All 3 objectives share the same definition of advantage. The advantage for each rollout is the reward for that rollout normalized by the mean and standard deviation of rewards inside the group. DAPO applies importance weighting and clipping at the token level, and introduces three main changes relative to GRPO:
- A clip higher rule that increases exploration for low probability tokens
- A token level policy gradient loss that gives each token equal weight
- Dynamic sampling, where groups that are all correct or all incorrect are dropped because they carry zero advantage
GSPO moves the importance weighting to the sequence level. It defines a sequence importance ratio that aggregates token ratios over the whole program. GSPO+ keeps sequence level correction, but it rescales gradients so that tokens are weighted equally regardless of sequence length.
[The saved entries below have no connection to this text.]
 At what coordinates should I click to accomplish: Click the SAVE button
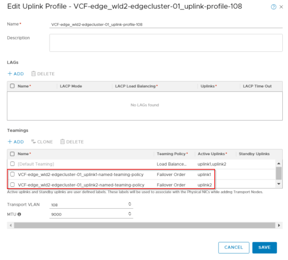(x=265, y=247)
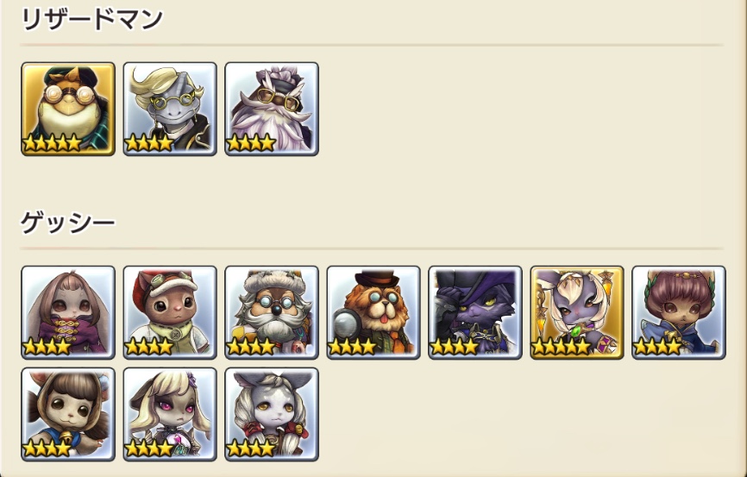Select the gold frog with goggles portrait
This screenshot has width=747, height=477.
[68, 109]
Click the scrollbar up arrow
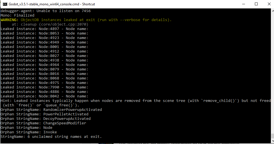The height and width of the screenshot is (144, 274). tap(273, 11)
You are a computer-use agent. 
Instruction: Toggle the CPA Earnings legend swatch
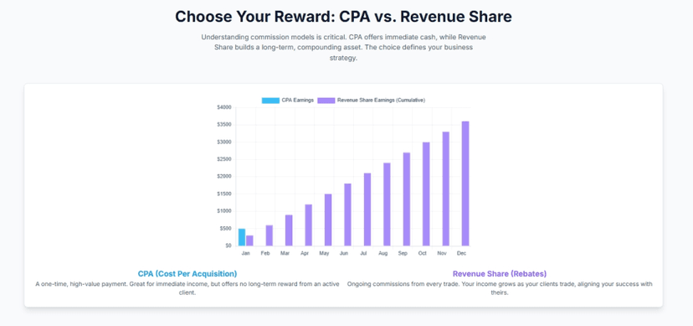pyautogui.click(x=270, y=101)
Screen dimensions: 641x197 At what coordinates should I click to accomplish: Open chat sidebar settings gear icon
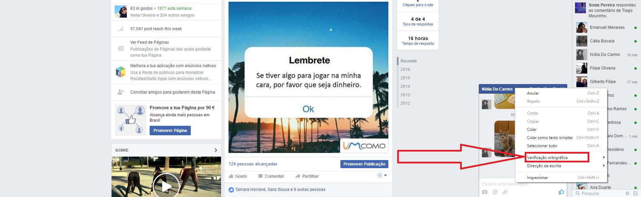click(627, 193)
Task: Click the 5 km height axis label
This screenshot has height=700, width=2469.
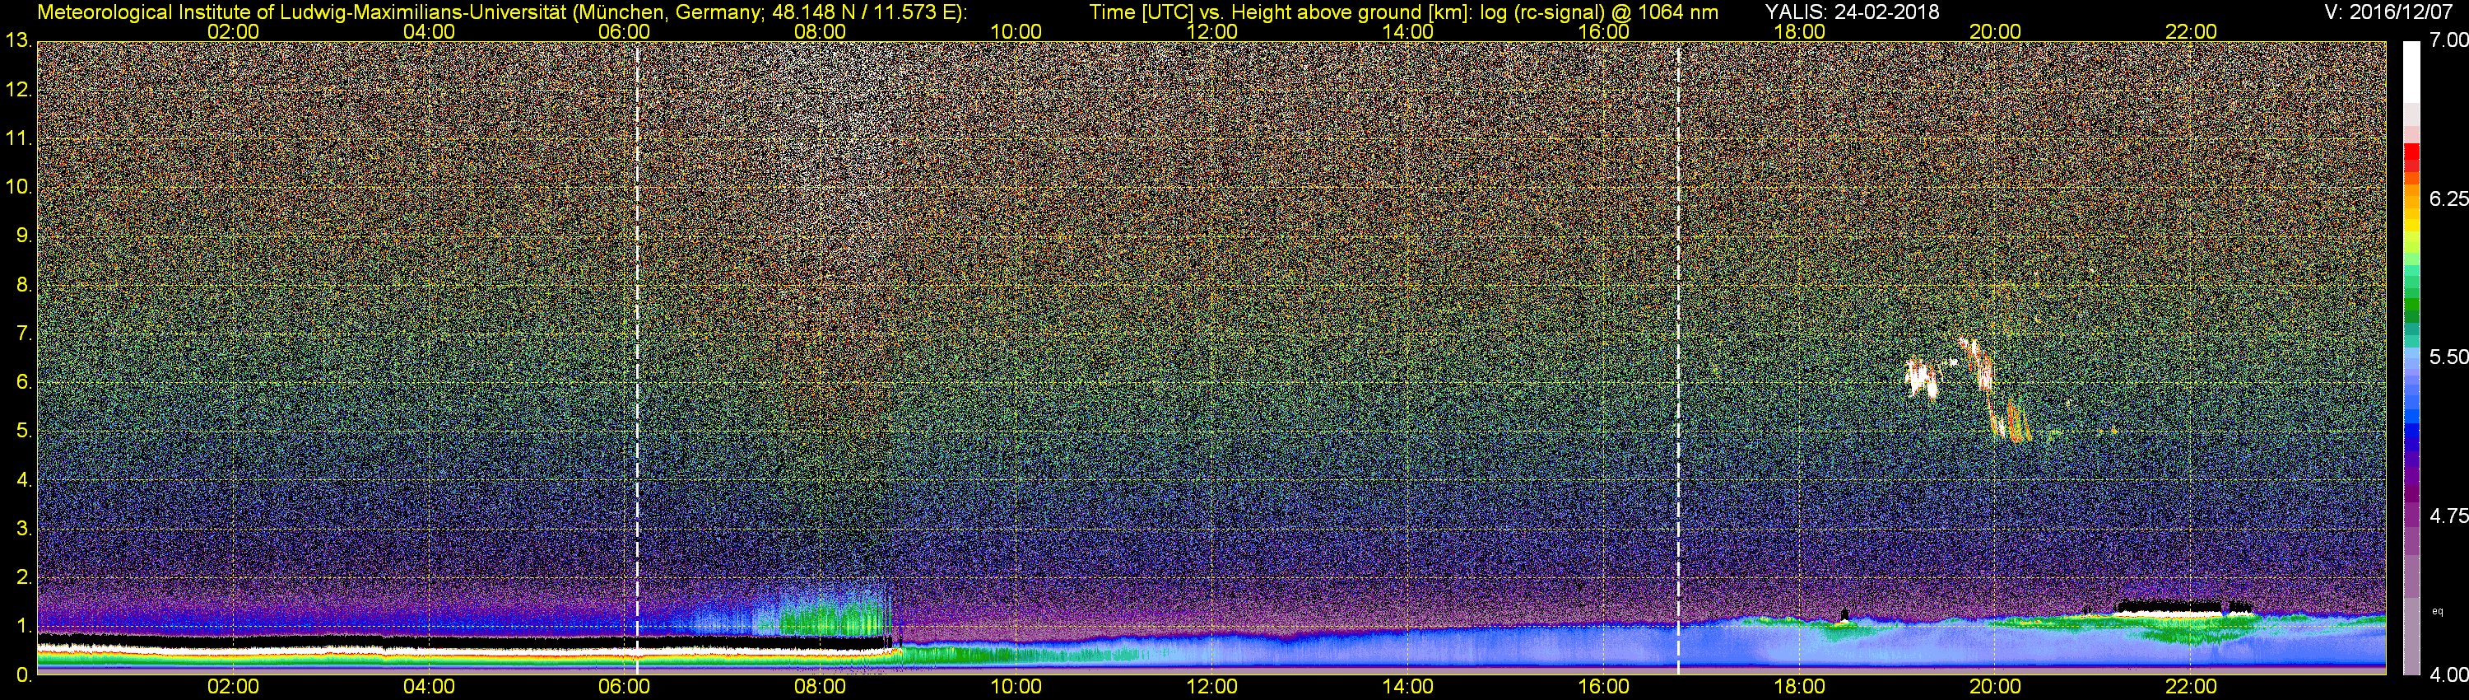Action: (23, 432)
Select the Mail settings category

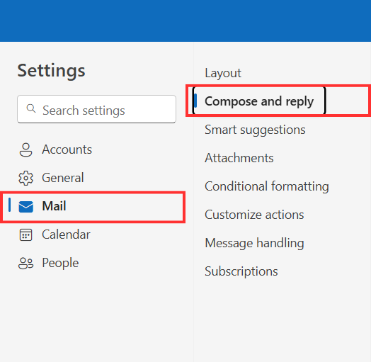(93, 207)
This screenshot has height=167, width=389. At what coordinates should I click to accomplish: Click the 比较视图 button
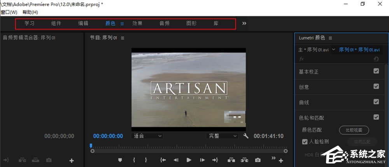click(354, 130)
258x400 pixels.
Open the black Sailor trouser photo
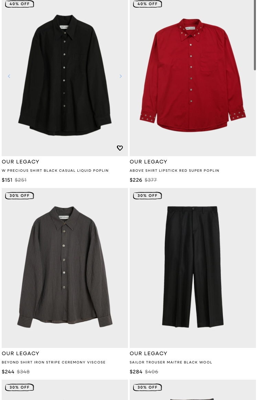point(193,268)
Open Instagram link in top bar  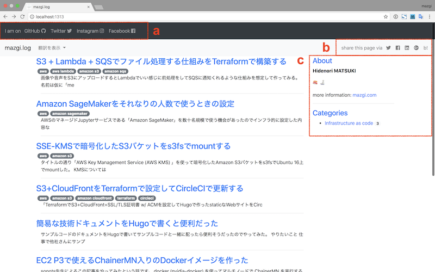[x=90, y=31]
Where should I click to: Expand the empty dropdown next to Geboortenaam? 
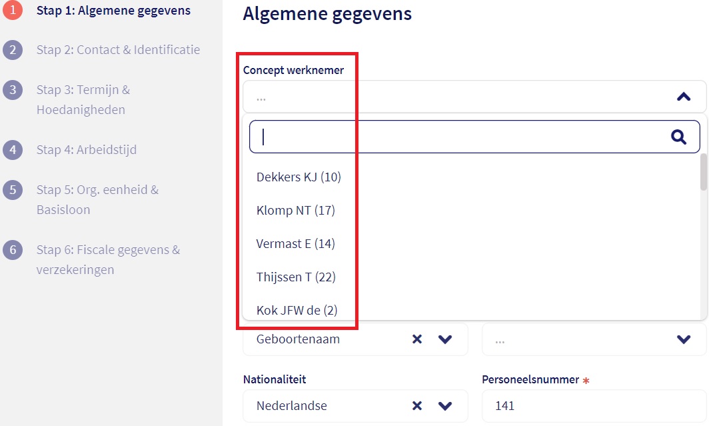coord(683,339)
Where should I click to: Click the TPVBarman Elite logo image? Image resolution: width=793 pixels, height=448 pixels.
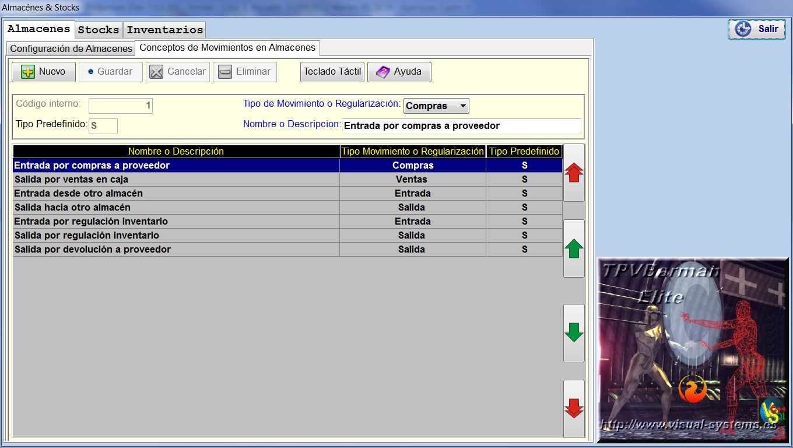[x=692, y=350]
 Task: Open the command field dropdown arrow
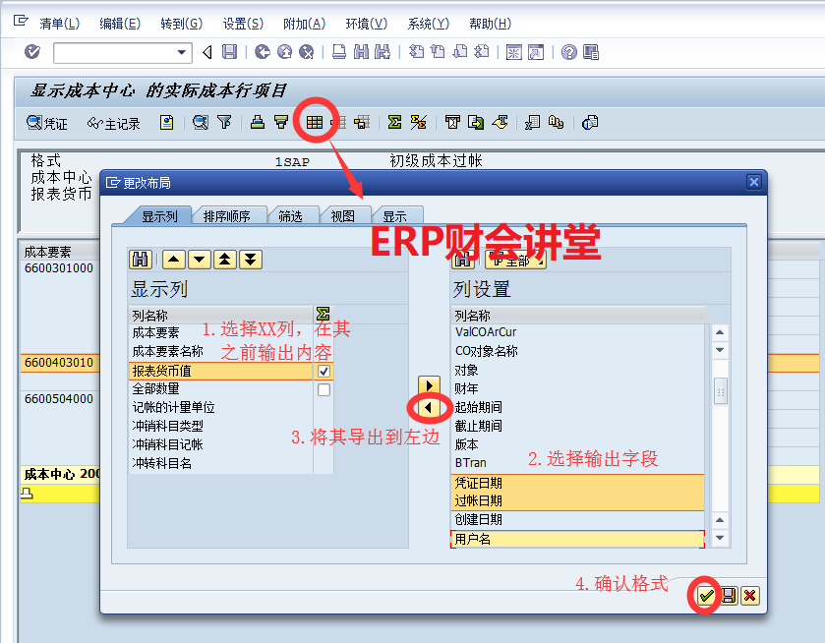coord(182,52)
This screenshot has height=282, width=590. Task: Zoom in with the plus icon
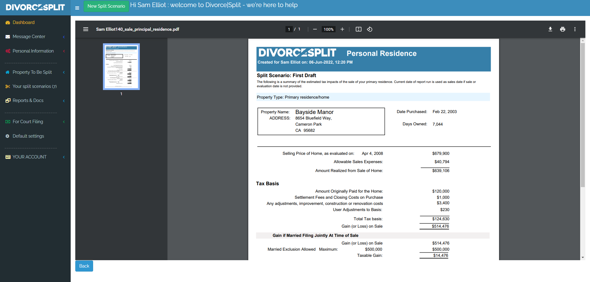click(x=342, y=29)
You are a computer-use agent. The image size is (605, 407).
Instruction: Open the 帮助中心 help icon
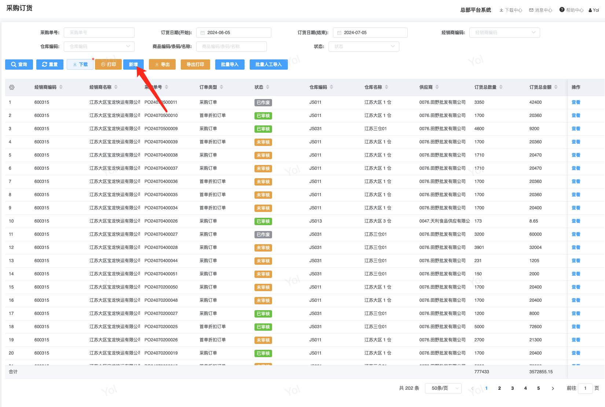coord(562,10)
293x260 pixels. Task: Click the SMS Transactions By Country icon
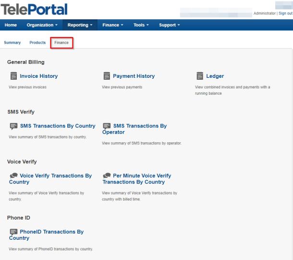(13, 126)
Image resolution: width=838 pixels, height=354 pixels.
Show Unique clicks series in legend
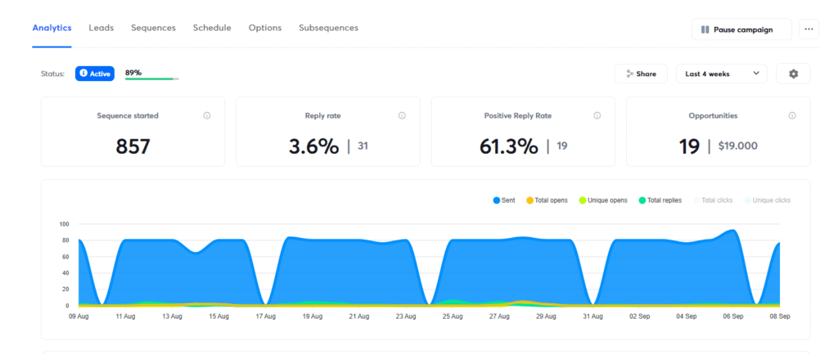(x=767, y=200)
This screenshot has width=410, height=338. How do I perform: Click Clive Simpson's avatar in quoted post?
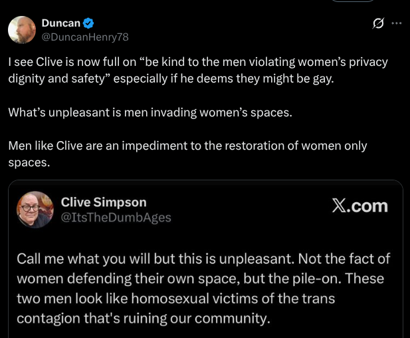tap(35, 210)
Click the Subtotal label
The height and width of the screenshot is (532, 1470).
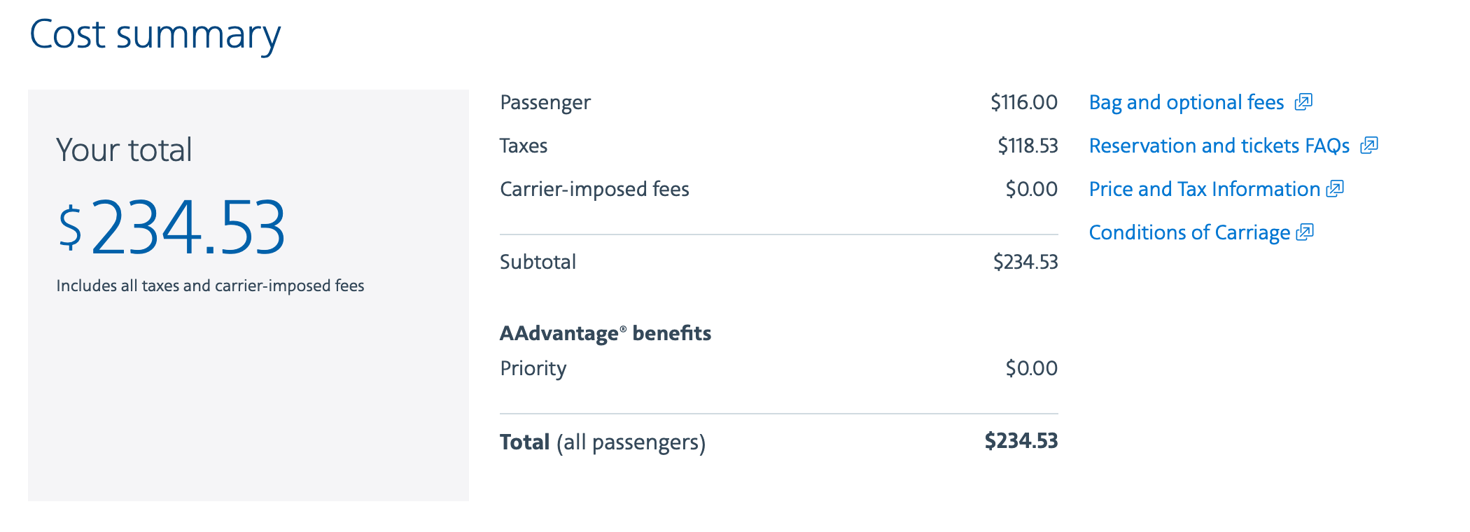pos(538,263)
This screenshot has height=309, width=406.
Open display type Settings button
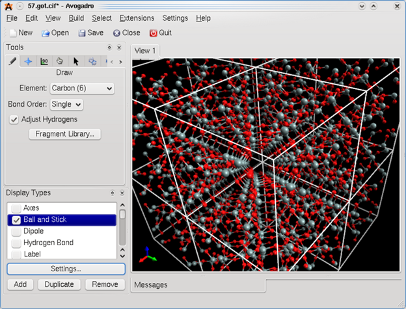tap(66, 269)
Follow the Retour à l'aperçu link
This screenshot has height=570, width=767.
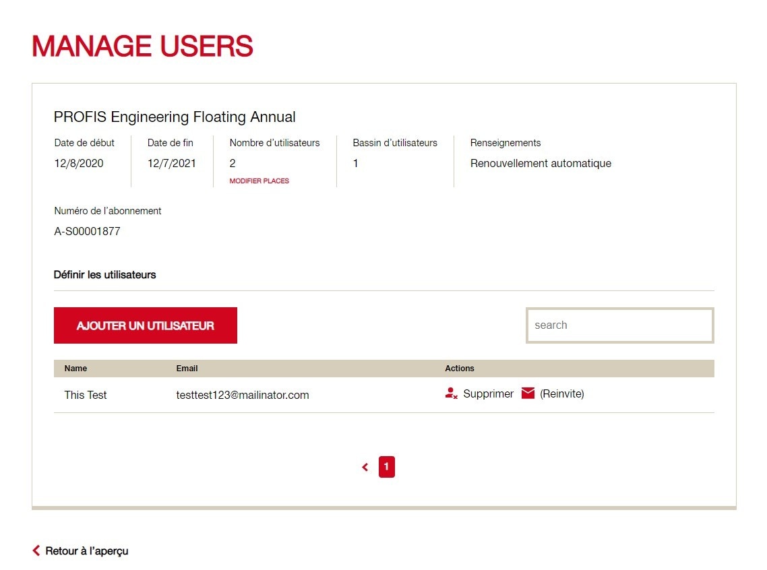[x=85, y=550]
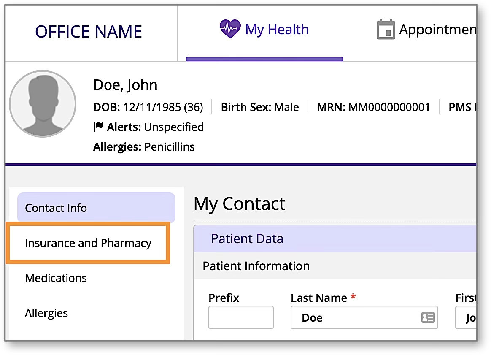Screen dimensions: 491x355
Task: Click John Doe's profile avatar picture
Action: 43,104
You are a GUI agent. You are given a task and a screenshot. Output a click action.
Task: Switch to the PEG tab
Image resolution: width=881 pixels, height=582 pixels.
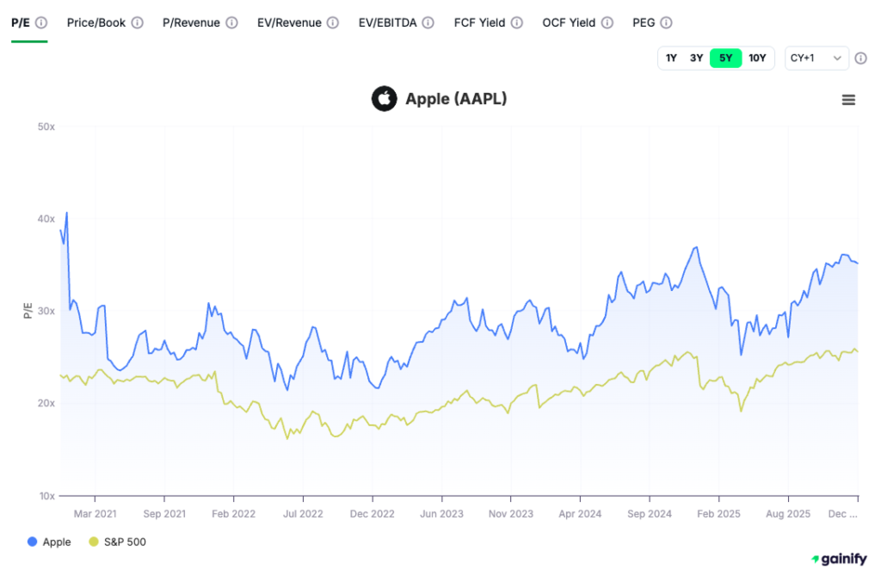[644, 22]
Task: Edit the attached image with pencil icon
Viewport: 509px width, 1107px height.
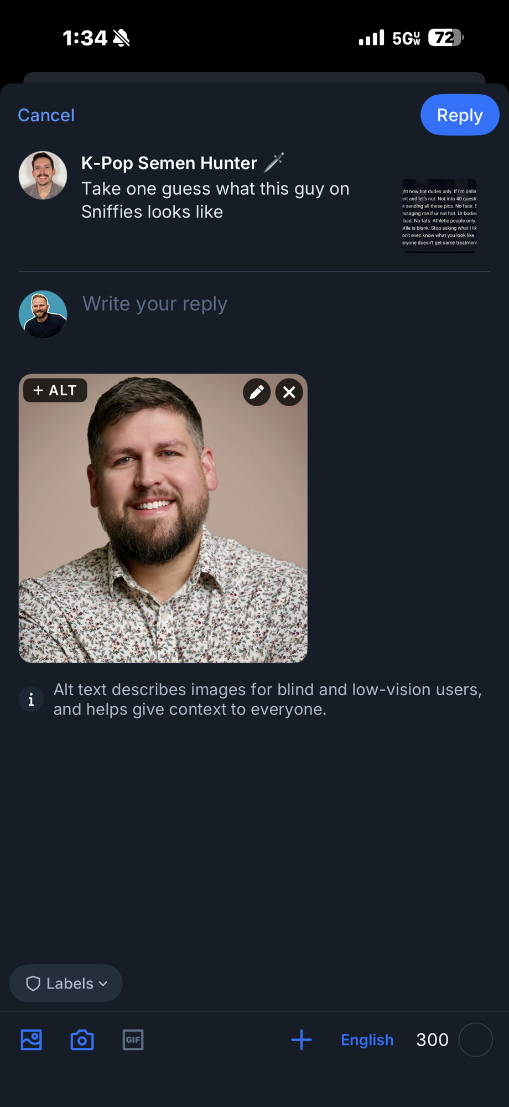Action: pyautogui.click(x=257, y=392)
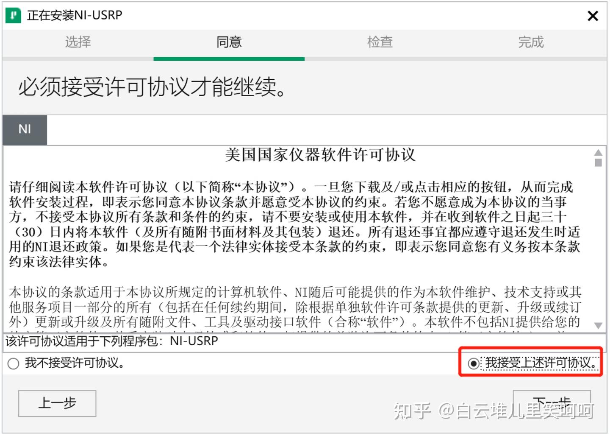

On LiveCodeBench v6, the differences between these objectives are modest. At a context length of 81,920 tokens, DAPO reaches a Pass@1 of 67.87 percent while GSPO and GSPO+ reach 66.26 percent and 66.52 percent. At 40,960 tokens, all 3 objectives cluster around 63 percent Pass@1.
Iterative context extension and overlong filtering
Qwen3-14B supports long context and the training follows an iterative context extension schedule. The team first trains the model with a 32k context window and then continues training at the maximum Qwen3-14B context window of 40k. At each stage they select the checkpoint with the best LiveCodeBench score at 40k context and then use YaRN context extension at evaluation time to reach 80k tokens, that is 81,920 tokens.
A key trick is overlong filtering. When a generated program exceeds the maximum context window, they reset its advantage to zero. This removes that rollout from the gradient signal rather than penalizing it. The research team report that this approach avoids pushing the model toward shorter solutions for purely optimization reasons and helps maintain quality when they scale context length at test time.
Key Takeaways
- NousCoder 14B is a Qwen3-14B based competitive programming model trained with execution based RL, it reaches 67.87 percent Pass@1 on LiveCodeBench v6, a 7.08 percentage point gain over the Qwen3-14B baseline of 60.79 percent on the same benchmark.
- The model is trained on 24k verifiable coding problems from TACO Verified, PrimeIntellect SYNTHETIC-1, and pre 07 31 2024 LiveCodeBench tasks, and evaluated on a disjoint LiveCodeBench v6 test set of 454 problems from 08/01/2024 to 05/01/2025.
- The RL setup uses Atropos, with Python solutions executed in sandboxed containers, a simple reward of 1 for solving all test cases and minus 1 for any failure or resource limit breach, and a pipelined design where inference and verification run asynchronously.
- Group Relative Policy Optimization objectives DAPO, GSPO, and GSPO+ are used for long context code RL, all operate on group normalized rewards, and show similar performance, with DAPO reaching the best Pass@1 at the longest 81,920 token context.
- The training uses iterative context extension, first at 32k then at 40k tokens, along with YaRN based extension at evaluation time to 81,920 tokens, includes overlong rollout filtering for stability, and ships as a fully reproducible open stack with Apache 2.0 weights and RL pipeline code.